Sempre più spesso i genitori si lamentano che i figli sono incontrollabili, non danno retta agli adulti, fanno quello che vogliono, se redarguiti rispondono male, se impediti di fare qualcosa si ribellano e tirano botte e calci. I problemi dilagano anche a scuola, e gli insegnanti non sanno più come gestire bambini che sembrano fuori controllo.
Nel momento in cui questi bambini vengono portati ad una visita specialistica ricevono spesso diagnosi di Disturbo Oppositivo Provocatorio, o di Disturbo di Attenzione e Iperattività, o anche di Disturbo Pervasivo dello Sviluppo.
Come dico sempre quando lavoro con i gruppi di insegnanti, quando un alunno si comporta male a scuola ha sempre dei problemi. Non ci sono bambini cattivi, ma bambini che soffrono, perché non si sentono capiti. Sono bambini infelici per il proprio fallimento e sentono che le persone che li circondano sono irritate dal loro comportamento.
La rabbia nei bambini infatti cela, il più delle volte, una situazione di conflitto e di sofferenza psicologica. È spesso uno strumento che ha la funzione di comunicare ed esprimere dolore, impotenza, paura dell’abbandono. La rabbia è anche un importante tentativo di comunicazione e non va, pertanto, liquidato come fosse un capriccio.
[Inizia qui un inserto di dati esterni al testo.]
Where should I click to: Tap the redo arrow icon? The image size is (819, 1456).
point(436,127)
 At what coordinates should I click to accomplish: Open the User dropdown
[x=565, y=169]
Questi bambini mostrano difficoltà di inserimento nel gruppo e di adattamento agli ambienti, e si trovano sovente al limite della disperazione per motivi diversi. Essi hanno come unica arma di difesa l’opposizione al mondo degli adulti e la provocazione verso i coetanei. Hanno imparato ad agire all’esterno le reazioni alle frustrazioni e il disagio per le difficoltà emotive e di comunicazione, ma non hanno imparato a ‘contenere’ ed elaborare ai livelli della loro età, sia le proprie reazioni che le modalità di approccio e comunicazione con i coetanei. La scarica impulsiva sull’ambiente, e la trasformazione dei rapporti in scontri, di fronte alle prime difficoltà, è la loro modalità prevalente di difesa dal disagio psichico. Essa però attiva un circolo vizioso con l’ambiente che risponde con provvedimenti punitivi, quando non di allontanamento ed espulsione, che mantengono o aggravano la situazione.
E’ evidente come in questi casi gli interventi siano a volte molto complessi e debbano rivolgersi a più obiettivi e contesti: in particolare è indispensabile avviare sia un intervento familiare che un intervento sulla scuola e spesso un intervento individuale sul ragazzo stesso.
- L’intervento con la famiglia è rivolto a mettere a fuoco eventuali ostacoli o disfunzionalità.
- L’intervento sulla scuola è volto a aiutare gli insegnanti, di ruolo e di sostegno, a trovare i metodi più adatti di contenimento e risposta alle modalità oppositive e provocatorie del bambino, che permetta di concentrare le risorse su un obiettivo per volta, definendo le priorità rispetto a un progetto a lunga scadenza.
- Infine, ma non ultimo di importanza, l’intervento individuale col bambino, di tipo psicoterapico, che permetta di accogliere e riconoscere il suo disagio e lo aiuti a trovare altri mezzi per esprimerlo e comunicarlo, aiutandolo così anche a maturare funzioni mentali più evolute ed utili di controllo delle proprie emozioni, dei propri impulsi e delle modalità di rapportarsi con gli altri.
Se l’intervento è adeguato, se c’è sufficiente collaborazione di tutte le parti in causa, se sia famiglia che scuola ‘resistono’ senza cedere a tentazioni espulsive o a drammatizzazioni inutili, alla fine l’esito è positivo. Ma spesso occorre ‘resistere’ per qualche anno prima che le cose volgano al meglio.